This isn't about me being a pushover, or pretending to be someone I'm not. This is about feeling unfulfilled.
I'm the good guy. At least that's what I like to think. I realized early on that friends are very similar to a commodity or investment. You put the work in to acquire and maintain the relationship with them, eventually it gets you somewhere. Hopefully it gets you somewhere better than you were. So when I made friends, I really put the time and effort in to keep them happy, to make me worth keeping around.
Don't get me wrong. I'm happy to help my friends. I want to see them succeed, to be happy, to be better. And sometimes I can do better than the effort I put in.
But after a while, being resourceful, being kind, and being supportive gets tiring. I know I probably am appreciated by my friends, but it certainly doesn't feel like that. When I'm hanging out with friends, I feel increasingly more like a standby resource than I do an actual person with feelings. I don't feel like I can actually talk to my friends about my personal emotions, the struggles I go through, or just wanting to hang out so I don't feel so goddamn lonely.

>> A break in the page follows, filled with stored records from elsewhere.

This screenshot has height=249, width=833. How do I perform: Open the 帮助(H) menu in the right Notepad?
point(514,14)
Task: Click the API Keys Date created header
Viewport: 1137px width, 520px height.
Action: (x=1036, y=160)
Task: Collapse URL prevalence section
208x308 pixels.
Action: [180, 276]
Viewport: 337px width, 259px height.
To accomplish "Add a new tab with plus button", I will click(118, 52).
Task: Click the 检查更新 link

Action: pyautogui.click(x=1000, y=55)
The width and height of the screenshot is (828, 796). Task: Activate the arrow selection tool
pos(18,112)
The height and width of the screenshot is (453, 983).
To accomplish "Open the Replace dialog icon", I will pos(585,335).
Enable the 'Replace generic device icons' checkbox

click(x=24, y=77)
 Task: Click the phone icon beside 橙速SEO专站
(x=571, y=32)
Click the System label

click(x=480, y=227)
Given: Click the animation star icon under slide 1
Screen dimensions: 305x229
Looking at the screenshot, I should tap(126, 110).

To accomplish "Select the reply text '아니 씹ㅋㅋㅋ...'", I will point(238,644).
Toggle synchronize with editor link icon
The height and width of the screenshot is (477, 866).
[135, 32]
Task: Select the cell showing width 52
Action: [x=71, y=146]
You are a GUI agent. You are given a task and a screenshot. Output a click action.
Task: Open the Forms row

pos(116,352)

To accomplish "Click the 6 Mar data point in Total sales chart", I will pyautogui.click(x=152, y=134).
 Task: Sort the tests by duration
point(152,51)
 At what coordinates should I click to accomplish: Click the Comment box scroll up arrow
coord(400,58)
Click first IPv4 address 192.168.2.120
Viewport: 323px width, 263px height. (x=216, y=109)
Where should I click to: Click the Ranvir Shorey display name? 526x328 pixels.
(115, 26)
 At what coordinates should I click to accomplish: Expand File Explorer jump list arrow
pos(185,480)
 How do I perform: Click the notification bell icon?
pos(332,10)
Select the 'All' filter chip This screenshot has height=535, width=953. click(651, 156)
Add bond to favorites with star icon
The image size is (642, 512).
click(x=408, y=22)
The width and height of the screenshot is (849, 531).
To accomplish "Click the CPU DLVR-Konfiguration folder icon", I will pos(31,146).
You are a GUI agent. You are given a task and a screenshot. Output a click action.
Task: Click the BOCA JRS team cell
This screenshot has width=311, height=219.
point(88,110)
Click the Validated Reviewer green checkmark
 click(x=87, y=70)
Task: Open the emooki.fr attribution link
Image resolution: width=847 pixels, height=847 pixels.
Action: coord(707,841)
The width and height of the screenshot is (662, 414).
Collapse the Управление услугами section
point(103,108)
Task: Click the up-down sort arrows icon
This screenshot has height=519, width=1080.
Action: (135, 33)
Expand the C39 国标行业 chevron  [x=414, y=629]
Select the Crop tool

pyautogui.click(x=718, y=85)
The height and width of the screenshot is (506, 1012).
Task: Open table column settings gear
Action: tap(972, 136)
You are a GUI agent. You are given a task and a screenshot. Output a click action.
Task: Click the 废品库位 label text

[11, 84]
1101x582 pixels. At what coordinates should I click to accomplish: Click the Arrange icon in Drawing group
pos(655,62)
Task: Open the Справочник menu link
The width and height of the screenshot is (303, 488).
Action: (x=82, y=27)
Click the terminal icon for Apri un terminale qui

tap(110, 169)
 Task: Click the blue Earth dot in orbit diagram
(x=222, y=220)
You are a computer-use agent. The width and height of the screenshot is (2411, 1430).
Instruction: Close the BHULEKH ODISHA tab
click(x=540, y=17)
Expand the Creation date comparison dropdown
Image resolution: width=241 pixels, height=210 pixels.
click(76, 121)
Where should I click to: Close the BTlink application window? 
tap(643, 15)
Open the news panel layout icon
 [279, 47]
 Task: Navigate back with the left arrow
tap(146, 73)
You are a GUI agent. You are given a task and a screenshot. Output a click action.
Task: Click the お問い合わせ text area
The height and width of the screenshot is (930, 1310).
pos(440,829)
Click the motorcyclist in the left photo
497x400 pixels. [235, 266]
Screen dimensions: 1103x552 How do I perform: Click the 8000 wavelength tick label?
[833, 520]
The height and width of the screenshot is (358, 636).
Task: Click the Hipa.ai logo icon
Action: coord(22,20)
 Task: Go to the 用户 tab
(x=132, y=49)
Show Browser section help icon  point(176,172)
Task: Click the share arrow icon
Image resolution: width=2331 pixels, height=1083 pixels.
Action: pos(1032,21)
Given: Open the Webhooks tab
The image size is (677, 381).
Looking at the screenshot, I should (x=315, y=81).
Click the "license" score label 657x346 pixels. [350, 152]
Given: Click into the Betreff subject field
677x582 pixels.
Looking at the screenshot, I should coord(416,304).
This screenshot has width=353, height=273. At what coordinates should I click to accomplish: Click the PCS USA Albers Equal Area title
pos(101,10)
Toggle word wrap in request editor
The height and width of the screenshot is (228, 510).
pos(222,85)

I know it's irrational to feel this way, that it's a subset of anxiety or paranoia of not being liked by my peers that's driving me to see this situation as I do. And yes, the knowledge of this helps me cope with my situation a little better, but I can absolutely tell you that it's just slowing an inevitable need to leave my life behind. Start Fresh Over....
At the end of it, as selfish as it may be, I just want to feel appreciated and welcome. But for all my misgivings, at least for the moment, I don't feel like I know who I'm supposed to be or where I belong. That's what makes me angry.